In spite of indoor public gatherings of up to 250 people being allowed, Montreal’s annual Fantasia Film Festival has opted to go online this year due to COVID-19. The event is described as a “cutting-edge virtual festival, taking place August 20 to September 2, 2020.” Among the festival’s offerings this year is the film Anything for Jackson, a horror film whose subject matter is reminiscent of the 1970s films of the same genre. I had the privilege of speaking with star Konstantina Mantelos about her role, and the effect the pandemic has had on the film industry.

Anything for Jackson is about Mantelos’ character, Shannon Becker, who at eight months pregnant is kidnapped by a pair of elderly Satanists, played by Canadian actors Sheila McCarthy and Julian Richings. The two Satanists are hoping to bring back their dead grandson via a Satanic ritual involving Becker’s unborn child. When I pointed out the similarities of the plot to 1970s horror films, Mantelos enthusiastically agreed.

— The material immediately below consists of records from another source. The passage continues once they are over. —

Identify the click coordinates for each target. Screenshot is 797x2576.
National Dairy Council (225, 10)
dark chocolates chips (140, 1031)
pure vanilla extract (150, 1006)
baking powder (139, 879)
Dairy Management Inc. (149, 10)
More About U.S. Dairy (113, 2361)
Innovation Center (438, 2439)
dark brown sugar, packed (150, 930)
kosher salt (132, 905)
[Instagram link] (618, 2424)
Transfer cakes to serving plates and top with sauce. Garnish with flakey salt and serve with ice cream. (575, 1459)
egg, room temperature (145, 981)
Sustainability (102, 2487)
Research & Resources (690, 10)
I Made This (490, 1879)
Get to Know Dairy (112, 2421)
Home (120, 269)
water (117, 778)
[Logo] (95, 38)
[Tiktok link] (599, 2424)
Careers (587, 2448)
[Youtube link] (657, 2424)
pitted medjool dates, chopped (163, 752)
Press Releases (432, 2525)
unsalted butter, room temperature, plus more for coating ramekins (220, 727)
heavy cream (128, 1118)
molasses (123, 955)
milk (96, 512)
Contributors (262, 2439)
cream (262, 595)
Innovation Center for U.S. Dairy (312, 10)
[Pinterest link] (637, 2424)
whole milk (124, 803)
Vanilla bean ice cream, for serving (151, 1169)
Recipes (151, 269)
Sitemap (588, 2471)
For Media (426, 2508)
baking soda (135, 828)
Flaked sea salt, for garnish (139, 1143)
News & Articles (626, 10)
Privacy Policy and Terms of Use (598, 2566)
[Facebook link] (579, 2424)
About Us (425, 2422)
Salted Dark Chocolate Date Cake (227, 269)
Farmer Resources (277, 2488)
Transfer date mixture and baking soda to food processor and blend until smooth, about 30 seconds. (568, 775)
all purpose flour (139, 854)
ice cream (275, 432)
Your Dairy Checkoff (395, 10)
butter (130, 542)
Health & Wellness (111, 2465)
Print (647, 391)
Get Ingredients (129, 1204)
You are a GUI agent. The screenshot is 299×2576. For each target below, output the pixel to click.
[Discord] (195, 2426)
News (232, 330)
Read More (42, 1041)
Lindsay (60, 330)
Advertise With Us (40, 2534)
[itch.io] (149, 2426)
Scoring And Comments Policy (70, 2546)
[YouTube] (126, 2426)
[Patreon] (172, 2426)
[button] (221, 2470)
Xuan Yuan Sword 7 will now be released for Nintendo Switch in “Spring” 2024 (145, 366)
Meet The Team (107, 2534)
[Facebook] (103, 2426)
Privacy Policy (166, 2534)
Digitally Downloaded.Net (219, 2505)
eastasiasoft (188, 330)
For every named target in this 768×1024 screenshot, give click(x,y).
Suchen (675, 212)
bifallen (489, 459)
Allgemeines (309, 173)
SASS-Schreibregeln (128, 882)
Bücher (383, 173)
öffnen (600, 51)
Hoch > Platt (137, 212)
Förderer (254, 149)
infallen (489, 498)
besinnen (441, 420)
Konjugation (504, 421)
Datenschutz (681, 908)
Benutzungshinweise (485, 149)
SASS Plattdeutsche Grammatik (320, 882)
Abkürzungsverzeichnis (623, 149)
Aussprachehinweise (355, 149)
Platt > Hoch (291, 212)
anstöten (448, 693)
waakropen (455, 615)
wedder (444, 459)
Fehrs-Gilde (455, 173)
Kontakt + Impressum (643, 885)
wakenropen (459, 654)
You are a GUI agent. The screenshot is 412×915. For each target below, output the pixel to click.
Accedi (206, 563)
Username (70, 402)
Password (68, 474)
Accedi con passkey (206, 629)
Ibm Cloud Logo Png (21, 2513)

“When the director and writer first met with me they referenced Rosemary’s Baby meets Hereditary. They really pulled on a lot of older, classic horror film ideas and they modernized it. They’ve taken a new twist on horror films that are happening right now and used these themes as metaphors for real life things that we face. It sounds like a zany concept, but there’s a lot of love in the story, there’s a lot of themes of motherhood and caring for those you love, and that’s really what’s at the centre of the story.”

Konstantina Mantelos

I wondered if given this ongoing trend in horror, Mantelos felt the film’s subject matter was especially relevant given the current apocalyptic times, or whether Anything for Jackson was just a bit of fun. Mantelos laughed and said it was a bit of both.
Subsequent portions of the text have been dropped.